There’s probably neuroscience behind this. Something about how the brain processes spatial environments, how certain ratios of green space to built space trigger comfort responses, how the acoustic profile of a neighborhood — traffic noise versus conversation versus birdsong — maps onto whatever internal template you carry for “safe.” I’m not a scientist. But I trust the feeling because it has been, without exception, predictive. Every city that felt like home on arrival turned out to be a place where I was productive, where I made friends easily, where the days had a natural structure that didn’t require forcing.
What the Opposite Feels Like
The reverse is equally informative. There are cities I’m supposed to love — places with sterling reputations, places friends rave about, places that top every list — where I arrive and feel nothing. Or worse, a low-grade resistance. The city is perfectly fine. The food is good. The sights are impressive. But something doesn’t click.
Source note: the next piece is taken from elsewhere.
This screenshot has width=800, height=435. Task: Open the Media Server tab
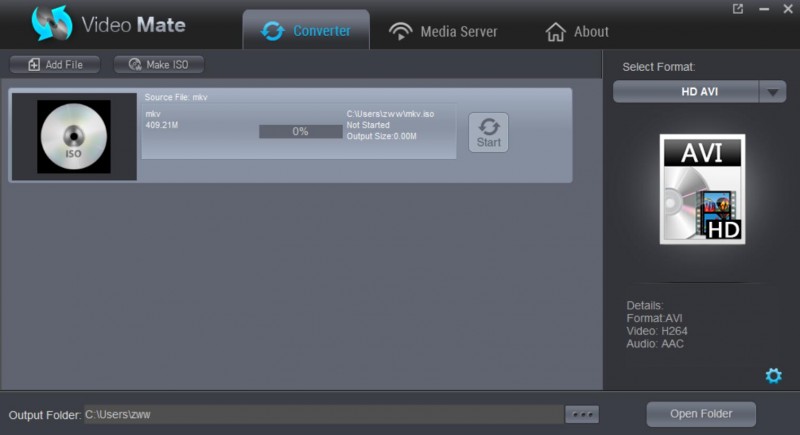(443, 31)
I used to think this meant something was wrong with me. That I wasn’t cultured enough, or open enough, or trying hard enough. I’ve since stopped believing that. Fit is fit. You don’t have to justify why a particular chair is comfortable — you just sit in it and know. Cities work the same way.
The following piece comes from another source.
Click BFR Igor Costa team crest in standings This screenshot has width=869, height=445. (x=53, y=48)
The places that don’t click often share traits too. They tend to be cities organized primarily around efficiency or spectacle. Cities where the default mode of interaction is transactional. Cities where being alone in public feels conspicuous rather than natural. None of these are flaws — they’re just mismatches with my particular wiring.
The Tempo Question
The single most predictive variable, if I had to choose one, is tempo. Every city has a speed, and you either match it or you don’t.
Some cities move at a pace that makes me anxious. Not because they’re fast — I run an agency, I’m fine with fast — but because the speed feels performative. Everyone is rushing, but the rushing doesn’t seem to produce proportional output. It’s motion as social signal.
Other cities are so slow that I start to feel restless within hours. The pace isn’t contemplative; it’s stagnant. There’s a difference between a culture that has chosen slowness as a value and a place that’s simply stuck.
The cities that feel like home occupy a middle register. They move with purpose but without panic. There’s energy in the streets, but also space. You can find a fast lane when you need one and a quiet corner when you don’t. The city doesn’t impose its rhythm on you — it offers a range, and you find your own within it.
Why It Matters
This isn’t just a travel observation. It’s a business one.
When Bruno and I were deciding where to base different parts of our operation, the “feel” of a city turned out to matter more than the spreadsheet metrics. Cost of living, timezone overlap, talent availability — all important. But the cities where our team members thrive are the ones that fit them. Where they can build a daily routine that sustains creative work over months, not just survive a sprint.
I’ve started paying attention to this with clients too. The SaaS founders I work with who seem most grounded tend to be operating from cities that match their energy. The ones who seem perpetually frayed are often in places they chose for strategic reasons but that don’t actually suit them. It’s not the only variable, but it’s one nobody talks about.
Trusting the Signal
I don’t think you can manufacture the feeling. You can’t read enough about a city to know whether it will click. You have to go. You have to arrive without too much expectation and pay attention to what your body tells you before your mind starts rationalizing.
The cities that feel like home are telling you something about yourself. They’re reflecting back a set of values and rhythms you might not have articulated. Paying attention to that reflection — taking it seriously rather than dismissing it as sentiment — is one of the most useful things travel has taught me.
Not every city needs to feel like home. Most won’t. But knowing what home feels like, in the broadest sense, is worth the search.